And it works! Checkpoint reached! The mp3 files are now sitting happily in their respective /mp3 folder. I experience a fleeting moment of joy, and then immediately plunge into the next challenge: generating an XML feed.

My hack-y brain suggests another copy-pasta. Let's take the feed generated by the Podsync library in the section above, replace pieces of it with Bash variables, and then loop through my text files to jam in the values I want.

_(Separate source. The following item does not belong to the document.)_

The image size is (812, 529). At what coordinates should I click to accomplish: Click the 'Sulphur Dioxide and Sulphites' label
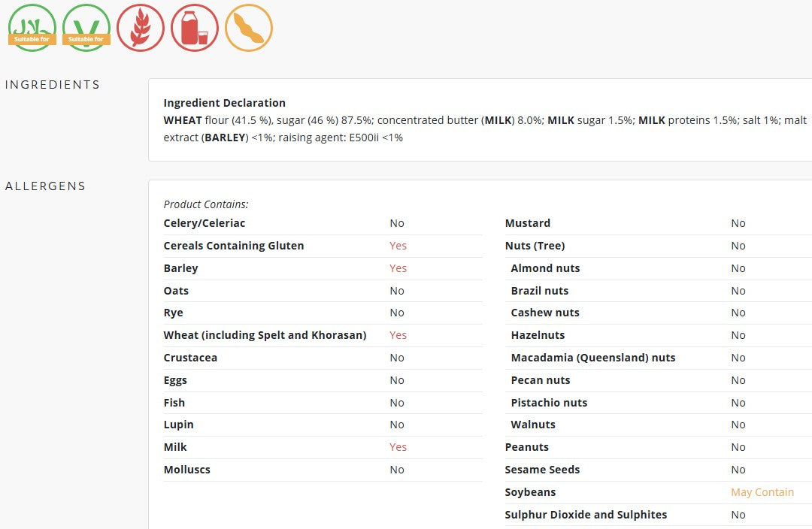pyautogui.click(x=586, y=515)
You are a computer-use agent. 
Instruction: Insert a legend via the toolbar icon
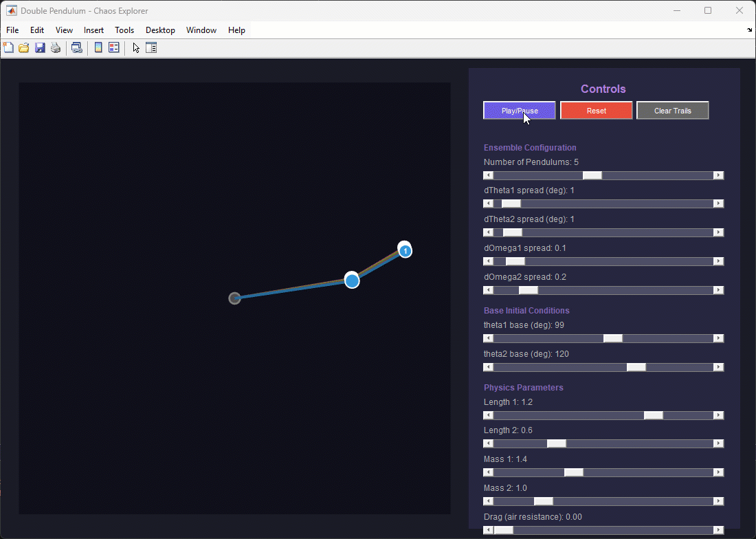pos(113,47)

More googling ensures, including learning a bit more about heredocs, and I've eventually got this script:

#!/bin/bash

# edit these to your liking
PODCAST_TITLE="Castellan - Frankenstein"
PODCAST_AUTHOR="Castellan"
CATEGORY="Technology"
GENERATOR="Castellan"
LINK="https://whatrocks.github.io/castellan/"
IMG="https://whatrocks.github.io/castellan/showart.jpg"

# automatic
CURRENT_DATE=$(date -R)

# order
EPS=(
  intro
  letter-1
  letter-2
  letter-3
  letter-4
  chapter-1
  chapter-2
  chapter-4
  chapter-3
  chapter-5
  chapter-6
  chapter-7
  chapter-8
  chapter-9
  chapter-10
  chapter-11
  chapter-12
  chapter-13
  chapter-14
  chapter-15
  chapter-16
  chapter-17
  chapter-18
  chapter-19
  chapter-20
  chapter-21
  chapter-22
  chapter-23
  chapter-24
  license
)

read -d '' feed << EOF
<?xml version="1.0" encoding="UTF-8"?>
<rss version="2.0" xmlns:itunes="http://www.itunes.com/dtds/podcast-1.0.dtd">
  <channel>
    <title>$PODCAST_TITLE</title>
    <link>$LINK</link>
    <description>$PODCAST_TITLE ($CURRENT_DATE)</description>
    <category>$CATEGORY</category>
    <generator>$GENERATOR</generator>
    <language>en-us</language>
    <lastBuildDate>$CURRENT_DATE</lastBuildDate>
    <pubDate>$CURRENT_DATE</pubDate>
    <itunes:author>$PODCAST_AUTHOR</itunes:author>
    <itunes:subtitle>$PODCAST_TITLE</itunes:subtitle>
    <itunes:summary><![CDATA[$PODCAST_TITLE ($CURRENT_DATE)]]></itunes:summary>
    <itunes:image href="$IMG"/>
    <itunes:explicit>no</itunes:explicit>
    <itunes:category text="$CATEGORY"></itunes:category>
EOF

echo $feed

COUNT=1
for episode in ${EPS[@]}; do
  echo "processing $episode..."
  MP3_FILE="book/pieces/mp3/$episode.mp3"
  MP3_SIZE="$(wc -c <"$MP3_FILE")"
  UUID=$(uuidgen)
  NEXT_DATE=$(date -R)
  DURATION="$(ffprobe -show_entries stream=duration -of compact=p=0:nk=1 -v fatal $MP3_FILE)"
  read -d '' next << EOF
  <item>
      <guid>$UUID</guid>
      <title>$episode</title>
      <link>$LINK$MP3_FILE</link>
      <description>$PODCAST_TITLE: $episode</description>
      <pubDate>$NEXT_DATE</pubDate>
      <enclosure url="$LINK$MP3_FILE" length="$MP3_SIZE" type="audio/mpeg"></enclosure>
      <itunes:author>$PODCAST_AUTHOR</itunes:author>
      <itunes:subtitle>$episode</itunes:subtitle>
      <itunes:summary>Audio generated from the text of this chapter</itunes:summary>
      <itunes:image href="$IMG"></itunes:image>
      <itunes:duration>$DURATION</itunes:duration>
      <itunes:explicit>no</itunes:explicit>
      <itunes:order>$COUNT</itunes:order>
    </item>
EOF
  feed="${feed}${next}"
  COUNT=$((COUNT+1))
  sleep 5
done


END="</channel></rss>"

echo $feed$END | tee podcast.xml

Lots of minor bugs and typos later, and I've got my RSS feed! Is this script hideous? Sure, but it works! I'm having fun and that's all that matters right now. Speaking of fun, I also had to create cover-art, obviously:

Cover Art

Finally, using the same GitHub Pages approach, I upload my stuff and import my Franken-pod into Overcast, like so:

Listen

I decide to call the project Castellan because it has the word "cast" in it and it means keeper of a castle or something, and that feels pretty Frankenstein-y to me.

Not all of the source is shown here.